European markets vary in sophistication when it comes to their adoption of programmatic advertising. The U.K. and the Netherlands tend to lead the pack. Programmatic spending is rising, but there’s still an education gap among marketers. According to an IAB report released yesterday, 44 percent of marketers admitted they don’t really understand it.
To make sure TUI is not one of them, it’s putting senior marketing team members through workshops to be taken through the approach. Procurement and finance teams will be involved as well.
Using programmatic for branding
Programmatic was initially associated with performance advertising, but increasingly it’s being eyed as a branding vehicle. TUI is using cross-device attribution tools to decide how much to use programmatic this way, Austin said. The idea is to see how programmatic ads can play higher up the purchase funnel, and invest accordingly. It’s also testing what dimensions of creative messaging works.
Austin is investing in data that makes its ads more personally relevant, sequential and properly frequency-capped. That means using first-party and off-line figures such as CRM data and, where useful, third-party data to serve the right messaging.
Austin wants to increase its use of second-party data. Examples of active second-party data usage are few and far between, because for it to work, publishers and advertisers have to agree to swap certain desired customer data segments, and not everyone is willing to do that.
“I think second-party data is a massive opportunity, particularly because I don’t really trust third-party data,” she said. “You never know where it has been sourced from.”
Combating ad blocking
Ad blocking, fraud and ad misplacement are other high priorities for TUI. It’s working to make sure that the ads it serves are relevant and frequency-capped and that it’s not retargeting people who have already purchased holidays. It’s also spending more on native ads that can be served programmatically. That’s not because native ads can’t be blocked (they can) but because research has shown consumers are more favorable to that form of advertising, Austin said.

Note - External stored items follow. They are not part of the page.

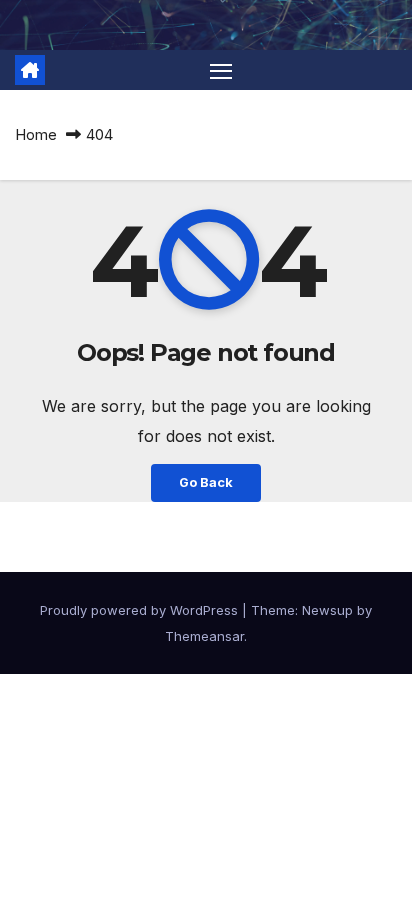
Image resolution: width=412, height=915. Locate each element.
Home (36, 134)
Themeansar (204, 636)
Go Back (206, 482)
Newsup (327, 610)
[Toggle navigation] (221, 70)
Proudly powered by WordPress (141, 610)
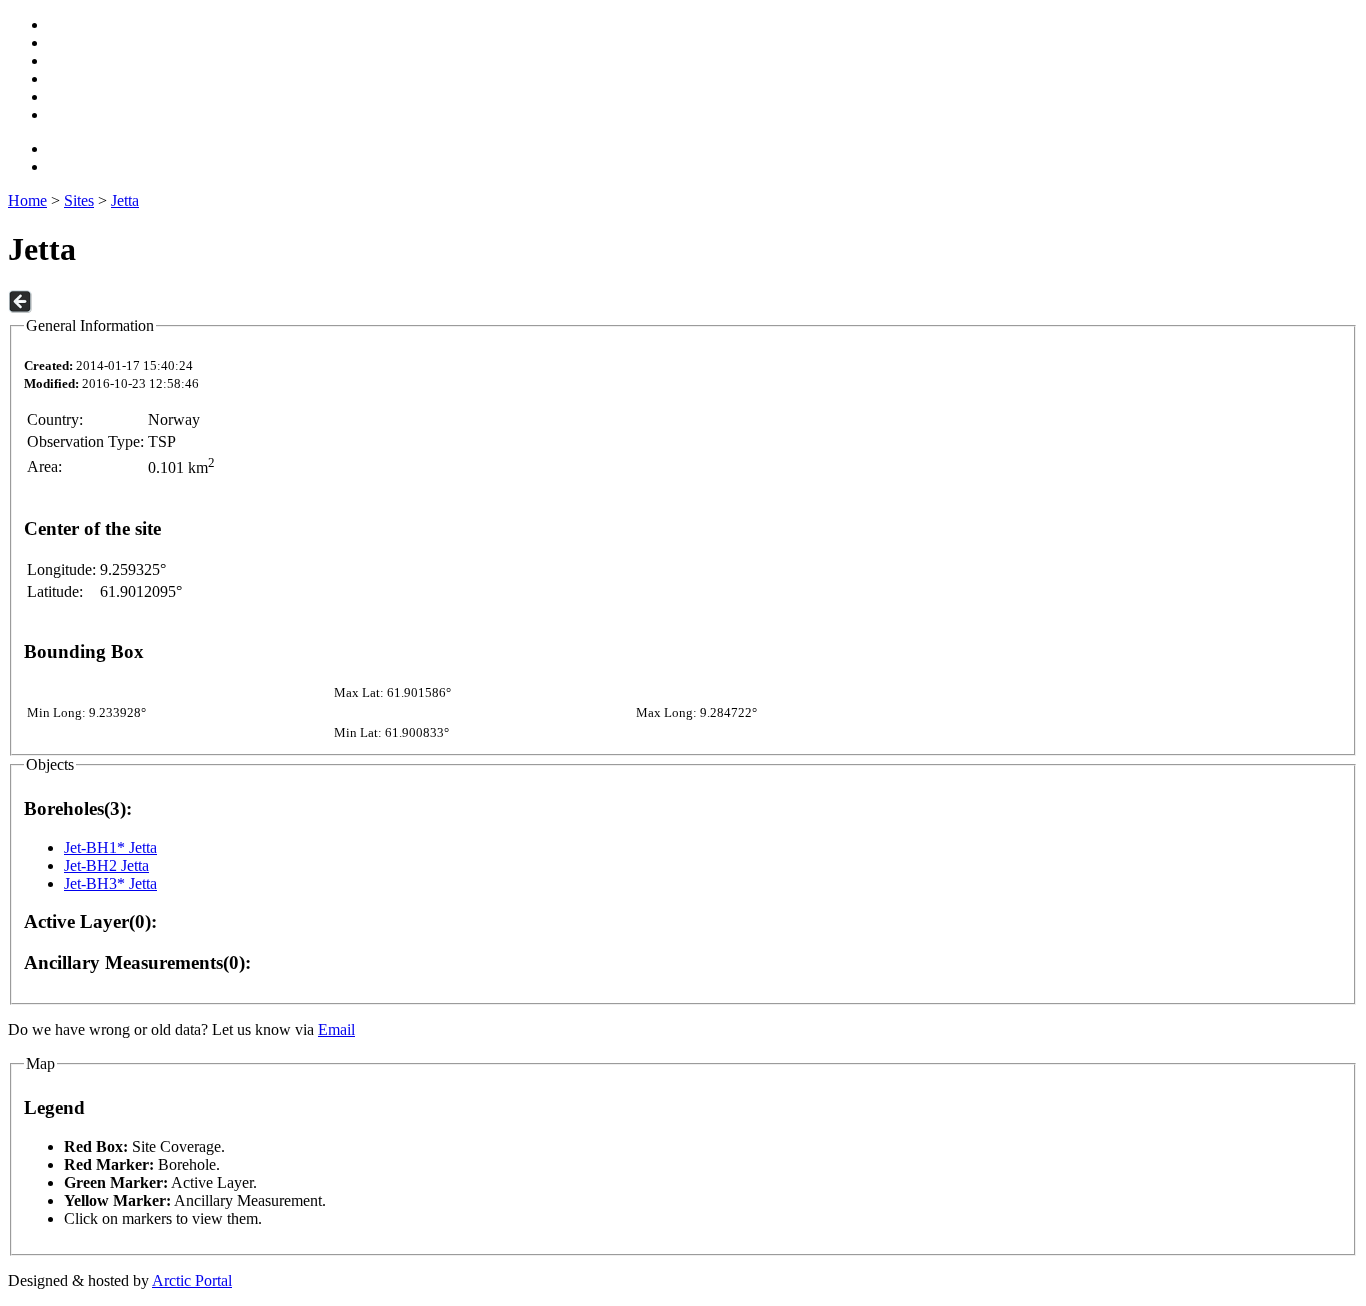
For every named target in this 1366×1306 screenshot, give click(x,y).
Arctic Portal (192, 1280)
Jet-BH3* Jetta (110, 883)
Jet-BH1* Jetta (110, 847)
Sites (79, 200)
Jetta (125, 200)
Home (27, 200)
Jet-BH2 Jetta (106, 865)
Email (336, 1029)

Ensuring ads are seen by humans is an imperative for all brands, and TUI is figuring out what level of viewability it requires. The industry standard says that 50 percent of an ad must be in view for one second in the case of display ads and two seconds for video ads. Austin said that’s not enough, given the nature of its product, trips, which require a long thought-process for the consumer.
“We’re working through it now,” she said. “We may decide, for example, it’ll be 75 percent for one second, or 50 percent for five seconds.”